Interesting. But the lack of cases could be due to the practice of sending everybody out of town for testing.
https://www.yahoo.com/entertainment/bavarian-towns-17th-century-vow-124519942.html
Interesting. But the lack of cases could be due to the practice of sending everybody out of town for testing.
https://www.yahoo.com/entertainment/bavarian-towns-17th-century-vow-124519942.html
Faith, testing and distancing: a good combination until a cure is found.
Berchtesgadener Landkreis has been fortunate with only 154 cases and 3 dead as of 7 Apr. They are also fortunate to be surrounded by mountains and closed boarders with Austria. Tourism has stopped. Traunstein Landkreis next door has 495 cases with 17 dead. Rosenheim Landkreis 1189 with 39 dead. The lockdown on traveling, tourism and social distancing is certainly helping reduce the spread.
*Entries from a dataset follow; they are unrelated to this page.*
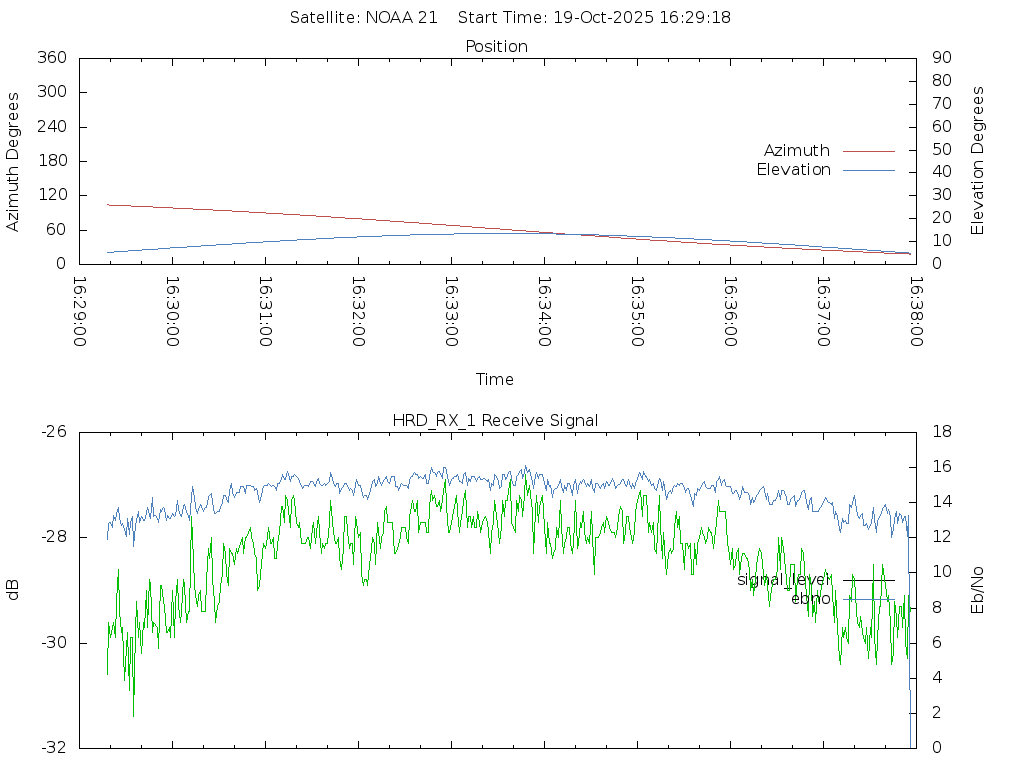Click the 16:31:00 time axis tick label
This screenshot has height=768, width=1024.
pos(266,311)
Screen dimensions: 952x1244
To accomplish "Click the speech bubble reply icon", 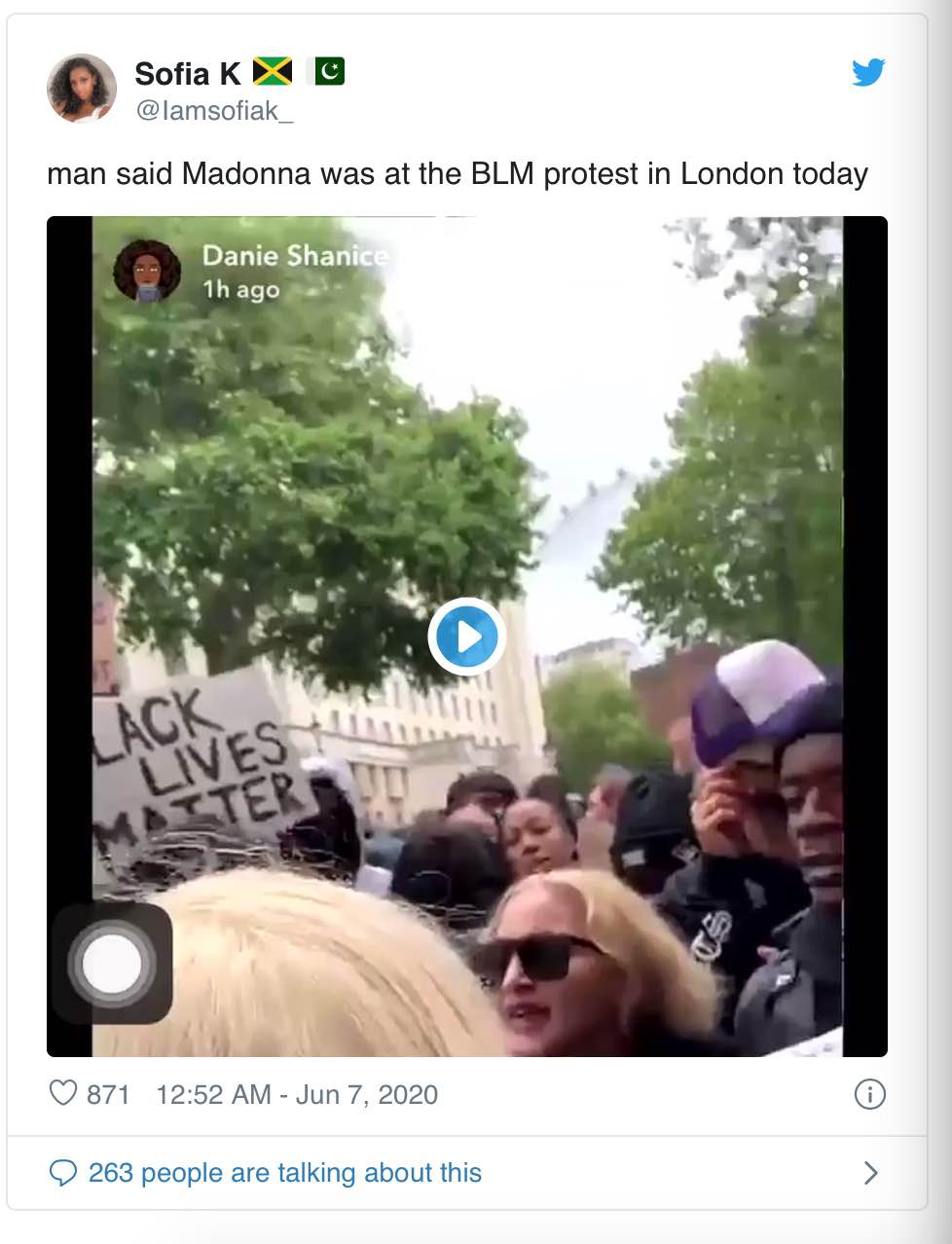I will click(x=63, y=1173).
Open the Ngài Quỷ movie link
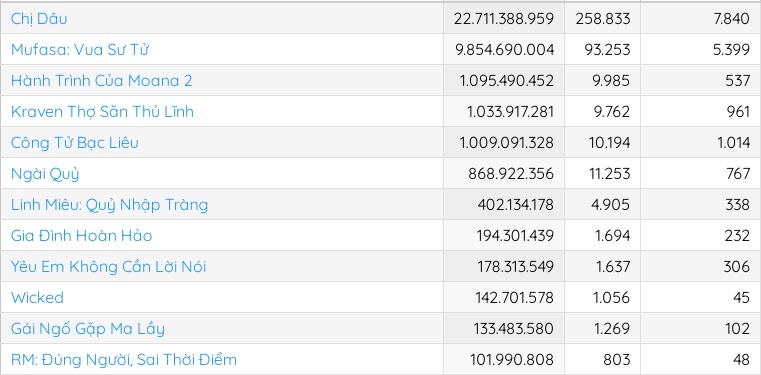Image resolution: width=761 pixels, height=375 pixels. click(45, 174)
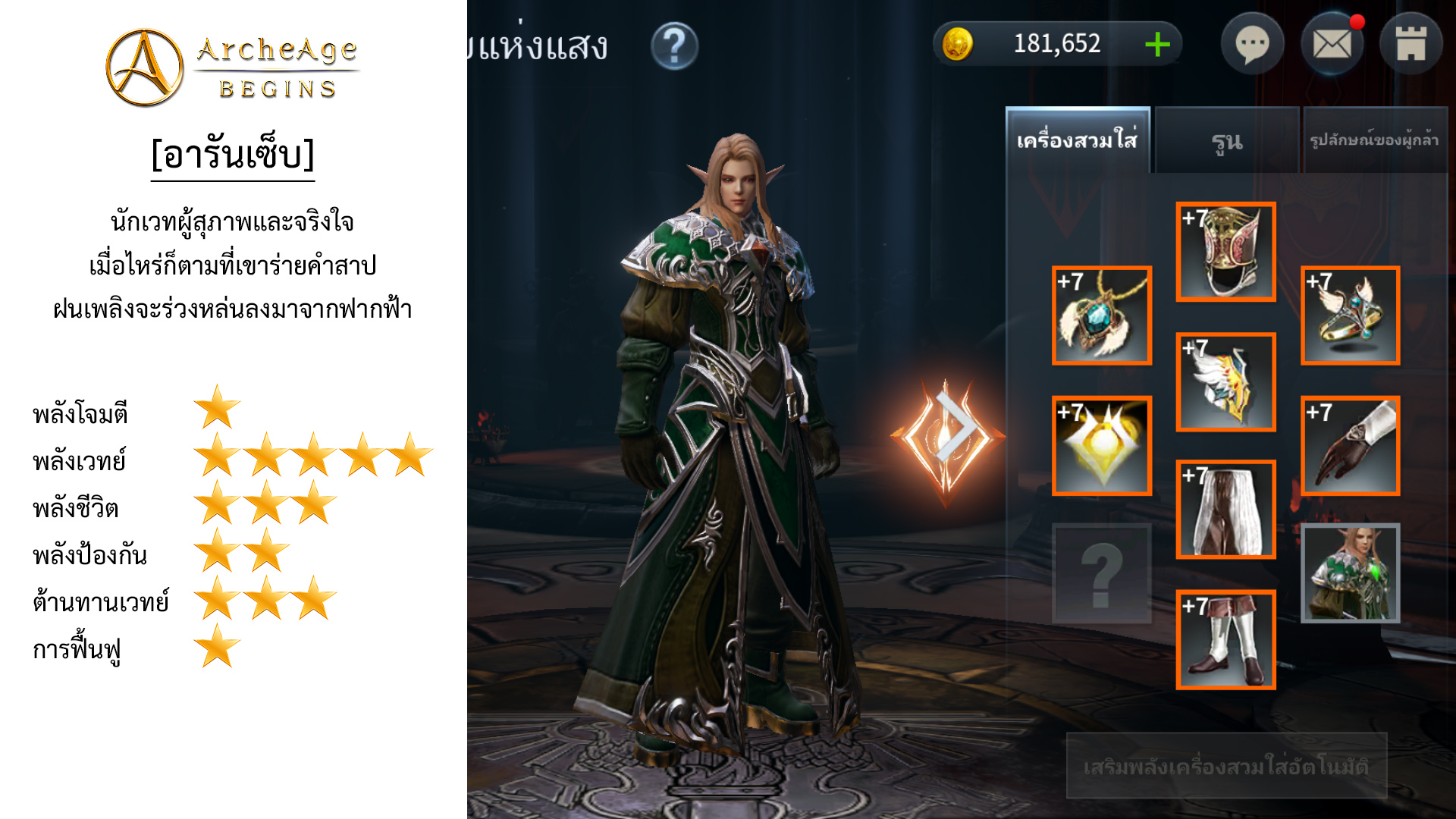Add gold with the green plus
The image size is (1456, 819).
tap(1157, 44)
Hopefully it continues to flatten the curve.
Flattening the curve is really a controlled exposure to the virus, keep the rate low enough that resources are not overwhelmed. One of the other keys is that a portion of the population is being infected, making subsequent waves of the virus less contagious, since the eligible hosts are more scattered in the population, and a good number are immune.
If this is Isolation though, meaning eliminating interaction and keeping the virus out, then everyone is still susceptible, all it takes is a relaxing of movement...and you have a hotspot, this is until a vaccination is available of course, then that can control spread.
Hopefully everyone there stays safe.
Concur with both Paul. Imagine letting tourism back into Berchtesgadener land without some protection be it immunity or vaccine for the local/home population.